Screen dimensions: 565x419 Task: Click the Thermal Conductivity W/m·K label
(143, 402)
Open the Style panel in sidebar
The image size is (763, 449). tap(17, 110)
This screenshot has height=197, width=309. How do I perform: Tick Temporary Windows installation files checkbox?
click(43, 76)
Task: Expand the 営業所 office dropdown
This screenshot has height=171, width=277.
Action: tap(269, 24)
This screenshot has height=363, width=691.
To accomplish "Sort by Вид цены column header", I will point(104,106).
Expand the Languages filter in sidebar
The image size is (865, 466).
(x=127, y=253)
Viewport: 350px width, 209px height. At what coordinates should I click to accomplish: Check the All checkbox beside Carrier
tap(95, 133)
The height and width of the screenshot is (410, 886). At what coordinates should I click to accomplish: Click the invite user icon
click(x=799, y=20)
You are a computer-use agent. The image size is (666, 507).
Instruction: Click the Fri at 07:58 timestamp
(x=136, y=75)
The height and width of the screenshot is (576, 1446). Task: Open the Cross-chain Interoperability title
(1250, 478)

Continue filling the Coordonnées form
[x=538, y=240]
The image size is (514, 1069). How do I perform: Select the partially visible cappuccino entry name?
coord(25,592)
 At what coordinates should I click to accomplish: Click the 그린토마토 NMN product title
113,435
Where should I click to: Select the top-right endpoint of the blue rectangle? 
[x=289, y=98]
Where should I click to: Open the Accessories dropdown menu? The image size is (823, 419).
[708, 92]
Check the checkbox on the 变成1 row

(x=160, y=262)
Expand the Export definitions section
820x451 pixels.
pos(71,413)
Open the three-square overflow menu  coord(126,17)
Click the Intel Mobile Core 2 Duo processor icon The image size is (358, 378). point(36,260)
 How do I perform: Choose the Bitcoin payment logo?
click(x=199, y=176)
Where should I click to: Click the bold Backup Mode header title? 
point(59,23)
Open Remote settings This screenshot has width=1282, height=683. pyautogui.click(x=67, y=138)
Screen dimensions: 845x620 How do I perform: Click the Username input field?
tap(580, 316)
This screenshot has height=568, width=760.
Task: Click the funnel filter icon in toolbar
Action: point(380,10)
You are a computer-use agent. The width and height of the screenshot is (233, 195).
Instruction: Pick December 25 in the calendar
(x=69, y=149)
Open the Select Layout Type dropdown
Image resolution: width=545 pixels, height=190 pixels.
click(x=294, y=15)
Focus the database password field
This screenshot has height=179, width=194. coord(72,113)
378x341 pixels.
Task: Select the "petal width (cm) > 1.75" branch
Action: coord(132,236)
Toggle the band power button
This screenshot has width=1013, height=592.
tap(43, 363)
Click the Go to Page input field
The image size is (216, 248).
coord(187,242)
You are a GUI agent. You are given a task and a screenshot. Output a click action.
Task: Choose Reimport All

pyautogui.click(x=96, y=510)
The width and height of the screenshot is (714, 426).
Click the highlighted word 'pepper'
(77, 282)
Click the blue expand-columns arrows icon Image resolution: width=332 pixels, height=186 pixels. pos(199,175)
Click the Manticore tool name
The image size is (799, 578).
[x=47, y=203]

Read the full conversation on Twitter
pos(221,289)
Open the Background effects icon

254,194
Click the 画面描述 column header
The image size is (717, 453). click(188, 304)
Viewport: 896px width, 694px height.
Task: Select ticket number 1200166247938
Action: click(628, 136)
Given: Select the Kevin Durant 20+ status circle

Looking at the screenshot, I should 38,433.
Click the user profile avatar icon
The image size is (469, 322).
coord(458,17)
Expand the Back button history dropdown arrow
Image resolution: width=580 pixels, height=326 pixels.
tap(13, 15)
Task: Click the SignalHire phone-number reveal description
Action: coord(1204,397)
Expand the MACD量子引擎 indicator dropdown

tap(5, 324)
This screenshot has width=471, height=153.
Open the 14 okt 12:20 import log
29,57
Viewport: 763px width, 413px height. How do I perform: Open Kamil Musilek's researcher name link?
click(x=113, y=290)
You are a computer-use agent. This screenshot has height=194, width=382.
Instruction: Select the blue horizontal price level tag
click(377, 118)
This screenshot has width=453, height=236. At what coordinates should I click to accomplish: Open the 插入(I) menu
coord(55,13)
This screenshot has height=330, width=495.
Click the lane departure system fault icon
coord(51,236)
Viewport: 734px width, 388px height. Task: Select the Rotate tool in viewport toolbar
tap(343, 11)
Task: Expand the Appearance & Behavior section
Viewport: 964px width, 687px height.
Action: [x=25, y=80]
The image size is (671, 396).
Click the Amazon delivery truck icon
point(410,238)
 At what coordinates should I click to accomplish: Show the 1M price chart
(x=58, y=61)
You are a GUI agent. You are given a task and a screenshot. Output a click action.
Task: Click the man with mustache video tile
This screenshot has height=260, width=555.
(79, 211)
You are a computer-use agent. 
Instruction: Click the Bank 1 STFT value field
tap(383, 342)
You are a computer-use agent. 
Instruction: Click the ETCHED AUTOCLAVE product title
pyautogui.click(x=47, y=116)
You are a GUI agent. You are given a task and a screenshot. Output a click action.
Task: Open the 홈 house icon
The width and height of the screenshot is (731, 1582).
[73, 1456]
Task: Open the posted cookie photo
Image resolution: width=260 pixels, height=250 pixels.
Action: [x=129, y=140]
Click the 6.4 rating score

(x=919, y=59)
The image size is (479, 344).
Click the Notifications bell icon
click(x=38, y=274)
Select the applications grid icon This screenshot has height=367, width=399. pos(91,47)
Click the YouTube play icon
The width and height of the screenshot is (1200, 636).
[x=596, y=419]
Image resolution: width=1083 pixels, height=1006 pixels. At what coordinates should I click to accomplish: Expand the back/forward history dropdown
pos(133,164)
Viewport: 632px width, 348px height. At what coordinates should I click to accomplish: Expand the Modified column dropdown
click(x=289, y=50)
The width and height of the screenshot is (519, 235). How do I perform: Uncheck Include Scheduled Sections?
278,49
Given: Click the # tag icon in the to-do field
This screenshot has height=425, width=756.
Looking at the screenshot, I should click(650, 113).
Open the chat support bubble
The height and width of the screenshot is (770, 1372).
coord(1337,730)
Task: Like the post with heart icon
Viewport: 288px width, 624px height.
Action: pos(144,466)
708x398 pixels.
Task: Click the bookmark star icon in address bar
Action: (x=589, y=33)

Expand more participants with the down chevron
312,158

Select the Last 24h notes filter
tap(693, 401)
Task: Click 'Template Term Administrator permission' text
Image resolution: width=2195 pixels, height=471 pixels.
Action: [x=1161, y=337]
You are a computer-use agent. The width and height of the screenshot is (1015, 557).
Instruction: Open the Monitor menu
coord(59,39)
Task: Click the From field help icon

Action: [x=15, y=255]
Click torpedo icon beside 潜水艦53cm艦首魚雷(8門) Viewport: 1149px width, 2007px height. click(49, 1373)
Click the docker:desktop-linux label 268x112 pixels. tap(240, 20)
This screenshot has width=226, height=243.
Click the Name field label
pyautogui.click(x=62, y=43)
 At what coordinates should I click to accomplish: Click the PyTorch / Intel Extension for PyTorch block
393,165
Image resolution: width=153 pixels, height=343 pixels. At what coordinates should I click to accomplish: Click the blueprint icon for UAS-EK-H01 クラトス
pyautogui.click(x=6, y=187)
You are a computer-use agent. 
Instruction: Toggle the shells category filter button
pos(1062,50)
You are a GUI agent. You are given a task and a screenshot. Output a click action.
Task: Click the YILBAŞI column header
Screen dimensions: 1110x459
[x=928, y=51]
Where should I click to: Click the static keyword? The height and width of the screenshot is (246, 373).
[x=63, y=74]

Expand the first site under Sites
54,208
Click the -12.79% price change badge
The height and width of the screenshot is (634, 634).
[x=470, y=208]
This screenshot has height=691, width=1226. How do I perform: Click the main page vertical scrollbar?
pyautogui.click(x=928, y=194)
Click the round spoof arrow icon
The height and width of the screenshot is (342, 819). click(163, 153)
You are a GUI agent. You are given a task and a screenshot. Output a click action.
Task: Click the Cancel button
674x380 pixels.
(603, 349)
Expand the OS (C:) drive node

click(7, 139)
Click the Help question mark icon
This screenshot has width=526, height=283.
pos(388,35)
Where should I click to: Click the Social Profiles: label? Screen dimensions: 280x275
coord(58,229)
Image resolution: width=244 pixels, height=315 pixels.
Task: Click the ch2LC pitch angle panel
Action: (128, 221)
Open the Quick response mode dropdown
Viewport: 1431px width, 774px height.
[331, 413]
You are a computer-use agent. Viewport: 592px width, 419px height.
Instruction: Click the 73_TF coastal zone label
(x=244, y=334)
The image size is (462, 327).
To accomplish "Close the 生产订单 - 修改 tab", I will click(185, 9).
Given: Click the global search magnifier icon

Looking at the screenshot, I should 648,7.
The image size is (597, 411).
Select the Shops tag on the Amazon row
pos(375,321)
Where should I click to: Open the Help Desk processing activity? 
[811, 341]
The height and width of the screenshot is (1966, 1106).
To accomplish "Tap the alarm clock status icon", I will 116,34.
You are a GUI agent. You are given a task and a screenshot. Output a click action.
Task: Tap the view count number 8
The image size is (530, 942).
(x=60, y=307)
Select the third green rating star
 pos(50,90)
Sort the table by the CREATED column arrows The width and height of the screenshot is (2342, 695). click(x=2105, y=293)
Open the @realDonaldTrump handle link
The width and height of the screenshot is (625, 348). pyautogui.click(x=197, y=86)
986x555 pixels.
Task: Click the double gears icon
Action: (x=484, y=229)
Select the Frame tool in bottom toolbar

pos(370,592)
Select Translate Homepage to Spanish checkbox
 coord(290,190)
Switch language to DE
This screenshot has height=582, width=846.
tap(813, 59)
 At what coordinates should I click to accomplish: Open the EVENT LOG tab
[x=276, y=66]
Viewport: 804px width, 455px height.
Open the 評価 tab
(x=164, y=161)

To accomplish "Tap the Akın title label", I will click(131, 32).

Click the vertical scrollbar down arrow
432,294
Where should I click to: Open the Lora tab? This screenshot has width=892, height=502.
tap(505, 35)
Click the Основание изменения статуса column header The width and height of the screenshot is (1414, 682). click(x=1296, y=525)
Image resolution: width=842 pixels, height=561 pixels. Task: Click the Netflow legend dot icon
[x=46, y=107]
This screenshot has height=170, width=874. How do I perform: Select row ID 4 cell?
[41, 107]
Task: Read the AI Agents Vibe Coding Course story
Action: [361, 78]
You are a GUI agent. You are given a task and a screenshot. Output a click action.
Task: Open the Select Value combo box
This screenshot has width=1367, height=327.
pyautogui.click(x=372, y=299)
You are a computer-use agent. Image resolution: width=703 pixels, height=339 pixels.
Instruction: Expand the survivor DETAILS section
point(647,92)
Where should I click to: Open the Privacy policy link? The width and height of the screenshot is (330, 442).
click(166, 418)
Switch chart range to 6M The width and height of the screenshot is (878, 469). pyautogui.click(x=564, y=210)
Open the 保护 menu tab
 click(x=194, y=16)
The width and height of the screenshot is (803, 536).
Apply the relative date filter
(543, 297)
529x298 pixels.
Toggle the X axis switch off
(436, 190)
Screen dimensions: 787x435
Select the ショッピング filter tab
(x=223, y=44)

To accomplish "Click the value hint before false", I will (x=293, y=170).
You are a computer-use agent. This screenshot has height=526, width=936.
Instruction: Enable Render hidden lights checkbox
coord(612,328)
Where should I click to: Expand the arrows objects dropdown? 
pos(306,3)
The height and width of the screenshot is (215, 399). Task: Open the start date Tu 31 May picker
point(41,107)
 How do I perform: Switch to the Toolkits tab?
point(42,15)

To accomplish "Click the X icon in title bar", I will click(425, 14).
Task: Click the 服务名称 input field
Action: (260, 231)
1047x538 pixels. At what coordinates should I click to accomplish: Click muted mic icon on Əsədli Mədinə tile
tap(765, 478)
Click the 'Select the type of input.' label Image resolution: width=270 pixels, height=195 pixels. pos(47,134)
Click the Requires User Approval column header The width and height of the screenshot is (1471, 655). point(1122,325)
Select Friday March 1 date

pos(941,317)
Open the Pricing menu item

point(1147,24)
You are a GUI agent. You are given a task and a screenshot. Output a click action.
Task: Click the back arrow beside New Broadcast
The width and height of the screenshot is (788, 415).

═══

Instructions for the task: Please write out, exactly as they appear above, only the lines in the stretch from the line with "Where should I click to: Open the Lora" through the line with "You are a computer-use agent. Image".

Solved problem:
Where should I click to: Open the Lora tab? This screenshot has width=892, height=502.
tap(505, 35)
Click the Основание изменения статуса column header The width and height of the screenshot is (1414, 682). click(x=1296, y=525)
Image resolution: width=842 pixels, height=561 pixels. Task: Click the Netflow legend dot icon
[x=46, y=107]
This screenshot has height=170, width=874. How do I perform: Select row ID 4 cell?
[41, 107]
Task: Read the AI Agents Vibe Coding Course story
Action: [361, 78]
You are a GUI agent. You are given a task and a screenshot. Output a click action.
Task: Open the Select Value combo box
This screenshot has width=1367, height=327.
pyautogui.click(x=372, y=299)
You are a computer-use agent. Image resolution: width=703 pixels, height=339 pixels.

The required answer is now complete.